El vino de frutabomba almibarado me dio una acidez cabalgante, los rones estaban aguados e insípidos, y la música fue oscura y triste. Además, yo rezaba para que no lloviera, porque no me ofrecían mucha confianza ni el techo ni las paredes del salón. Añejos, sí, y descuidados. Rogué y pedí a los más cercanos que rogaran también por una noche seca, porque un alud cuando viene de arriba va directo a la cabeza.

Dice Esa que esta ya es la fiesta más importante del país, tal vez del continente, una fiesta "correcta", sin errores. "Ni conceptuales, ni políticos, ni de diseño, ni de costos. Es una fiesta que enaltece lo mejor de la alta cocina, de la identidad, al tiempo que cultiva la socialización y la amistad". "Ayuda a la camarera con las bandejas". "Y trae servilletas". "Enciende pocas luces".

Pero, ¿no es su fiesta? ¿Por qué no trajo otra camarera? ¿Por qué soy yo la que tengo que servir? ¿Ella no inventó el convite en su honor, no lo convocó? ¿Ella no es la anfitriona? ¿Esa?

Empezaron a aparecer platos llenos con alimentos –y trozos de carne mal cocida– en el patio, en las macetas, en las cornisas de las ventanas, en el suelo, sobre la taza del baño, en los pasillos, sobre las lámparas, en todas partes. Y un presunto fan me ofreció una de las cajitas con puerco propio, que había traído él mismo en una enorme caja. "A cinco pesos –dijo–. Barato".

Hubo una cola discreta para el puerco en caja, mientras Esa –la demagoga, la orate– peroraba frente a algunos invitados que acababan de llegar.

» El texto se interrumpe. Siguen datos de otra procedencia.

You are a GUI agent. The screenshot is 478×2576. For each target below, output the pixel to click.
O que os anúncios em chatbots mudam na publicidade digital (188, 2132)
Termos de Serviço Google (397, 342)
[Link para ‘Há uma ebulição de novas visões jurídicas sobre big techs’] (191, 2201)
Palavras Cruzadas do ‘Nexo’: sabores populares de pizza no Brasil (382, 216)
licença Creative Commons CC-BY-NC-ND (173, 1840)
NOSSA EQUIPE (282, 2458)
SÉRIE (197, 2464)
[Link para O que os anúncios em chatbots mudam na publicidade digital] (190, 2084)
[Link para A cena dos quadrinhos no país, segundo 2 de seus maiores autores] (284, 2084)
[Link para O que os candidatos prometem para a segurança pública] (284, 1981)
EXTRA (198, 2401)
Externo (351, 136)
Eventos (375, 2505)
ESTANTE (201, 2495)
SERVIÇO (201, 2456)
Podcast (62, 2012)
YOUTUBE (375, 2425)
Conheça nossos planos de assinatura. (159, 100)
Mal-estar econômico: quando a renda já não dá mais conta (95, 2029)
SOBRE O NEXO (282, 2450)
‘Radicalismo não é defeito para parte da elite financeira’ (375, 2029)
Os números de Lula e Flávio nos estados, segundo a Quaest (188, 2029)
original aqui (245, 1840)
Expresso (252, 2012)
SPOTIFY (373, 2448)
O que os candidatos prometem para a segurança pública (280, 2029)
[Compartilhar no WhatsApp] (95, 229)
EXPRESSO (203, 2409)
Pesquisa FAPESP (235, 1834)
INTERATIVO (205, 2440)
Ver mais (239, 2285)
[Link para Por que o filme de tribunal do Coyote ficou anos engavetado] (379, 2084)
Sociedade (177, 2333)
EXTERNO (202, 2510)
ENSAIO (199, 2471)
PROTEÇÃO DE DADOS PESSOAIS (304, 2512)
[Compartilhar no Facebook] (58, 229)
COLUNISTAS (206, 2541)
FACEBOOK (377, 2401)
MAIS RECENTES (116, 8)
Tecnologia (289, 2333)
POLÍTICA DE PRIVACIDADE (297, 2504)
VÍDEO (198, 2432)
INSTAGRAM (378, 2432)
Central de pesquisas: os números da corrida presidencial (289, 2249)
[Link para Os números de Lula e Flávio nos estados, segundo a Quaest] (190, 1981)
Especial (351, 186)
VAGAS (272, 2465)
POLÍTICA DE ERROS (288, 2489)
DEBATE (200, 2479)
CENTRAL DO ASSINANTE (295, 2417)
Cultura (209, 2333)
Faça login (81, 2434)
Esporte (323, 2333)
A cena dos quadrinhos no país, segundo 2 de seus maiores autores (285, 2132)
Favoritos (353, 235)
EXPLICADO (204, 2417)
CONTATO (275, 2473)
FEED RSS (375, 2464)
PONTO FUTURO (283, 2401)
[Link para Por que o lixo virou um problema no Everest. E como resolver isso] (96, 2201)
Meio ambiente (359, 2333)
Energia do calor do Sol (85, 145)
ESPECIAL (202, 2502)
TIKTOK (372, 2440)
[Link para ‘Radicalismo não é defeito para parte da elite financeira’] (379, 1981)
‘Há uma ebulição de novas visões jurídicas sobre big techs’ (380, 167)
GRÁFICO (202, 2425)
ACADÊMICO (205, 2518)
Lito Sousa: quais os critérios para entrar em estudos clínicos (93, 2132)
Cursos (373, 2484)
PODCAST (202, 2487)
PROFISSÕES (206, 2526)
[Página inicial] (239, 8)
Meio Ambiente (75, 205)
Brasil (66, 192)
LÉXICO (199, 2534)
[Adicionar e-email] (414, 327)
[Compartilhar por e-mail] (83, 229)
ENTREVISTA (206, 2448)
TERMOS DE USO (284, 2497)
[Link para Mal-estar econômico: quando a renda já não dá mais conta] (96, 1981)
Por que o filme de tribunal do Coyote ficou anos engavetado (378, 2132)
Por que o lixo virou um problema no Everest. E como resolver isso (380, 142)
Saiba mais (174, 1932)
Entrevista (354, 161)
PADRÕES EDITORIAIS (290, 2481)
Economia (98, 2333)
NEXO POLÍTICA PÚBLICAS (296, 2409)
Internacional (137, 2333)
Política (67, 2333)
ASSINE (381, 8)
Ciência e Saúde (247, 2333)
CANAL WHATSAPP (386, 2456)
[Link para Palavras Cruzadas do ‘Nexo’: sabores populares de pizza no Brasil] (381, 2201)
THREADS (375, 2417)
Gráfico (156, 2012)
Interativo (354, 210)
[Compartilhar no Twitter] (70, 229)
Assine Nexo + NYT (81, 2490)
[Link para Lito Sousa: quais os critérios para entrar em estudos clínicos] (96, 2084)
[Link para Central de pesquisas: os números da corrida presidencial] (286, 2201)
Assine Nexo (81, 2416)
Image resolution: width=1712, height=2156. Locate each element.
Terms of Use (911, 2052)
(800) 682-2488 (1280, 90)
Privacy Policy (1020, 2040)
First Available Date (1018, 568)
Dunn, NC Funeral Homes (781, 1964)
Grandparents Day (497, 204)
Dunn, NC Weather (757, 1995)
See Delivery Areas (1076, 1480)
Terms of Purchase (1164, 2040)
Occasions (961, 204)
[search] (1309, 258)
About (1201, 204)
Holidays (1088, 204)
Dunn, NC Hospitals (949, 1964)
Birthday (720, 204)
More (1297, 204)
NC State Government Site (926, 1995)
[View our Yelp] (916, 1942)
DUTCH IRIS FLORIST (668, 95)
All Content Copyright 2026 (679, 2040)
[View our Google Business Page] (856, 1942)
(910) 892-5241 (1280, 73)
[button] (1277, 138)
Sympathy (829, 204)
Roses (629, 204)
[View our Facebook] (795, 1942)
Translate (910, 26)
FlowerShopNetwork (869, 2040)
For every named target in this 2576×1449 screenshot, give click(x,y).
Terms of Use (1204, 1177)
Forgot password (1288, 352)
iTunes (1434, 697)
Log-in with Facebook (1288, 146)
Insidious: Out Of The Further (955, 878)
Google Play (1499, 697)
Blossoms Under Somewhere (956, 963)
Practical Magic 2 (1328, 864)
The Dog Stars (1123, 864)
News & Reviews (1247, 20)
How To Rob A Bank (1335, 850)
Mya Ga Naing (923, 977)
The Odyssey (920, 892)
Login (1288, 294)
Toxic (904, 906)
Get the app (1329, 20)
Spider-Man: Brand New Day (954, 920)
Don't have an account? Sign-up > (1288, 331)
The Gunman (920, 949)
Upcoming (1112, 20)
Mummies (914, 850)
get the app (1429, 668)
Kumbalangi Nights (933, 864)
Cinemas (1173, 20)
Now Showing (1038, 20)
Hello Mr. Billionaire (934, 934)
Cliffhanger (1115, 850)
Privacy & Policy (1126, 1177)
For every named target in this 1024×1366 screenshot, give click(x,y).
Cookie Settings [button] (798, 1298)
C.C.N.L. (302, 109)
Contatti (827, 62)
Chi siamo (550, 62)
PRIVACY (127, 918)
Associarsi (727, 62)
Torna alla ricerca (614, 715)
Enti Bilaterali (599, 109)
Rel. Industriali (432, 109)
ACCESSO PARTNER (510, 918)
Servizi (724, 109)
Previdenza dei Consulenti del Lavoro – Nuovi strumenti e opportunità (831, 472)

Al cabo de un tiempo, cada vez que miraba para una esquina había cinco o seis seguidores menos. Unos se despedían con un pretexto; otros, ocultaban los platos en bolsas plásticas, y partían sin despedirse. Los más salían por la claraboya del baño, aun con el peligro de quedar atorados. Y hubo hasta quien se disfrazó para escapar con otra personalidad y no comprometerse.

Pero, cuando Esa, la rimbombante, la pomposa, inició su discurso inaugural, algunos huyeron abiertamente de la fiesta. Se fueron haciendo ostentación de que se iban, sin disimulos, manifestando gestos obscenos y escupiendo el suelo. Se produjo como una estampida, una huida en masa. Pero, ya ven, otros, como yo, a riesgo de recibir un golpe proveniente de arriba, de la ira del tiempo, del cemento y la arena del barroco, y de la palabra inflada, le hacemos la media a Esa. La torpe. La embaucadora. La farsante. La descarada. La frustrada. La amiga.